ImNotOssy commented 6 months ago

After training the model for hours on my own data. it seems to break since it can't save the training into a file that doesn't exist. I was using google colab for training,

restoring model from checkpoints/model-800 INFO:tensorflow:Restoring parameters from checkpoints/model-800 Restoring parameters from checkpoints/model-800 2024-05-23 11:58:55.097859: W tensorflow/core/framework/op_kernel.cc:1202] OP_REQUIRES failed at save_restore_tensor.cc:170 : Not found: Unsuccessful TensorSliceReader constructor: Failed to find any matching files for checkpoints/model-800 Traceback (most recent call last): File "/usr/local/envs/py364/lib/python3.6/site-packages/tensorflow/python/client/session.py", line 1361, in _do_call return fn(*args) File "/usr/local/envs/py364/lib/python3.6/site-packages/tensorflow/python/client/session.py", line 1340, in _run_fn target_list, status, run_metadata) File "/usr/local/envs/py364/lib/python3.6/site-packages/tensorflow/python/framework/errors_impl.py", line 516, in exit c_api.TF_GetCode(self.status.status)) tensorflow.python.framework.errors_impl.NotFoundError: Unsuccessful TensorSliceReader constructor: Failed to find any matching files for checkpoints/model-800 [[Node: save/RestoreV2 = RestoreV2[dtypes=[DT_INT32, DT_FLOAT, DT_FLOAT, DT_FLOAT, DT_FLOAT, ..., DT_FLOAT, DT_FLOAT, DT_FLOAT, DT_FLOAT, DT_FLOAT], _device="/job:localhost/replica:0/task:0/device:CPU:0"](_arg_save/Const_0_0, save/RestoreV2/tensor_names, save/RestoreV2/shape_and_slices)]]

ImNotOssy commented 6 months ago

fixed it, I migrated from colab to google cloud VM Instance after running out of compute units, and realizing i have $300 in credits to spend. i went all out and got myself a nice VM with blazing training speeds. I was able to get it to work after realizing the minimum step to save was way higher than my total training step. I got it to work but i feel as if my data is way way to small for the model to learn anything. i tried to run it using demo.py but i get an error of a mismatched shape. The error message indicates that the parameter shape is [1, 20, 2] and the flat indices being accessed are [0, 20], which is out of bounds. I'm not sure this is a low data issue used to train the model or something else. No one else seems interested in this project but me, really hard to keep advancing.

monickverma commented 5 months ago

hey, im not able to run the project since the links in the READ.md are down, what do i do

ImNotOssy commented 5 months ago

hey, im not able to run the project since the links in the READ.md are down, what do i do

I don't understand.
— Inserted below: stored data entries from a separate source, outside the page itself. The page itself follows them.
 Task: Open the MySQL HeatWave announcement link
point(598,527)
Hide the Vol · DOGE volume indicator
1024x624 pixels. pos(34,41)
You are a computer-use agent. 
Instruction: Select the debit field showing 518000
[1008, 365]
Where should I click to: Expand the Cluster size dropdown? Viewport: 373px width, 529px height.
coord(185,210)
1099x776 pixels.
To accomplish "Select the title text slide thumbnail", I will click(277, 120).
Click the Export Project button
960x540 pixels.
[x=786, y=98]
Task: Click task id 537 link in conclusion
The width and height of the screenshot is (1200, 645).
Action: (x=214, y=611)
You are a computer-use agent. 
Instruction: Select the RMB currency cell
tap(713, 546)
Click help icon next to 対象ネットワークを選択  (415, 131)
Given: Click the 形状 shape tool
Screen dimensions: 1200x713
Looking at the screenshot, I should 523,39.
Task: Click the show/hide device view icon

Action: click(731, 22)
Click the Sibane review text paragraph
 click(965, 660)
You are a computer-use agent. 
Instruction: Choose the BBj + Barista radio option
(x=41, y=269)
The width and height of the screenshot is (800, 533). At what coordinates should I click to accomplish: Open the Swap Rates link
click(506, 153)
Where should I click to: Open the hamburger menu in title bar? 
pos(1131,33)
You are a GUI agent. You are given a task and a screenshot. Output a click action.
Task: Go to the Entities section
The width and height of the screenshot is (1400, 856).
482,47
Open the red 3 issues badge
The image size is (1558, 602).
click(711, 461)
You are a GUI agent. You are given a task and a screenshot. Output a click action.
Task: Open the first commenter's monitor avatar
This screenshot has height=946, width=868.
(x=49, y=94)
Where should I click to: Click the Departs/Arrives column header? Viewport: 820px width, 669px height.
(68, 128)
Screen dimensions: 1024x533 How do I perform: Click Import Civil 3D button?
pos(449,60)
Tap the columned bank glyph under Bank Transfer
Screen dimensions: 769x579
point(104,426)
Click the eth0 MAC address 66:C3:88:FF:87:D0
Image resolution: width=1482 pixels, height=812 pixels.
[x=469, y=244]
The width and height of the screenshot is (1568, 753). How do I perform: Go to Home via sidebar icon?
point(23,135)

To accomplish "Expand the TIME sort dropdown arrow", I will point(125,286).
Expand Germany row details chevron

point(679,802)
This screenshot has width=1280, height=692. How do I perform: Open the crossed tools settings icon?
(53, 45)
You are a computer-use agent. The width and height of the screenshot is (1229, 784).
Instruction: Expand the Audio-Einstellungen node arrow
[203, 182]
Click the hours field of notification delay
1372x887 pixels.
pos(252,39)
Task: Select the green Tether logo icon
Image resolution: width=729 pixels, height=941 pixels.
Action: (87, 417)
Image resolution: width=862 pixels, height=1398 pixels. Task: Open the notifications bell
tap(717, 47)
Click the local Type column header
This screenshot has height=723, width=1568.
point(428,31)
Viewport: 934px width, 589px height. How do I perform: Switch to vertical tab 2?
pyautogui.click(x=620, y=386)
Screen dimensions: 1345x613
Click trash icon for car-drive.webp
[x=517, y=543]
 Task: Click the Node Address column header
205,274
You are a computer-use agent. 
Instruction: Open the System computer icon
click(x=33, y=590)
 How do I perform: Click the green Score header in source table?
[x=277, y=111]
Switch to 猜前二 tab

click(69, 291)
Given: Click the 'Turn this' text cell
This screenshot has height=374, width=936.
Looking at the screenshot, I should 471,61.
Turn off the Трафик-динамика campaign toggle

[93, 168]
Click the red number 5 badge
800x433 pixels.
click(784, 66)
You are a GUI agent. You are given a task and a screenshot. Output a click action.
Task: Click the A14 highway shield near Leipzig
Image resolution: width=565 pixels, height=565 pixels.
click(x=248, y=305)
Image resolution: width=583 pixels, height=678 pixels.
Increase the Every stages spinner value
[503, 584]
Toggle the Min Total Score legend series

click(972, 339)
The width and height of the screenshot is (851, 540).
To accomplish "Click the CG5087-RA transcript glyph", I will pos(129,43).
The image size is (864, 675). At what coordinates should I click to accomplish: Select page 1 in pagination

What links?

letsgocodego commented 3 months ago

After training the model for hours on my own data. it seems to break since it can't save the training into a file that doesn't exist. I was using google colab for training,

restoring model from checkpoints/model-800 INFO:tensorflow:Restoring parameters from checkpoints/model-800 Restoring parameters from checkpoints/model-800 2024-05-23 11:58:55.097859: W tensorflow/core/framework/op_kernel.cc:1202] OP_REQUIRES failed at save_restore_tensor.cc:170 : Not found: Unsuccessful TensorSliceReader constructor: Failed to find any matching files for checkpoints/model-800 Traceback (most recent call last): File "/usr/local/envs/py364/lib/python3.6/site-packages/tensorflow/python/client/session.py", line 1361, in _do_call return fn(*args) File "/usr/local/envs/py364/lib/python3.6/site-packages/tensorflow/python/client/session.py", line 1340, in _run_fn target_list, status, run_metadata) File "/usr/local/envs/py364/lib/python3.6/site-packages/tensorflow/python/framework/errors_impl.py", line 516, in exit c_api.TF_GetCode(self.status.status)) tensorflow.python.framework.errors_impl.NotFoundError: Unsuccessful TensorSliceReader constructor: Failed to find any matching files for checkpoints/model-800 [[Node: save/RestoreV2 = RestoreV2[dtypes=[DT_INT32, DT_FLOAT, DT_FLOAT, DT_FLOAT, DT_FLOAT, ..., DT_FLOAT, DT_FLOAT, DT_FLOAT, DT_FLOAT, DT_FLOAT], _device="/job:localhost/replica:0/task:0/device:CPU:0"](_arg_save/Const_0_0, save/RestoreV2/tensor_names, save/RestoreV2/shape_and_slices)]]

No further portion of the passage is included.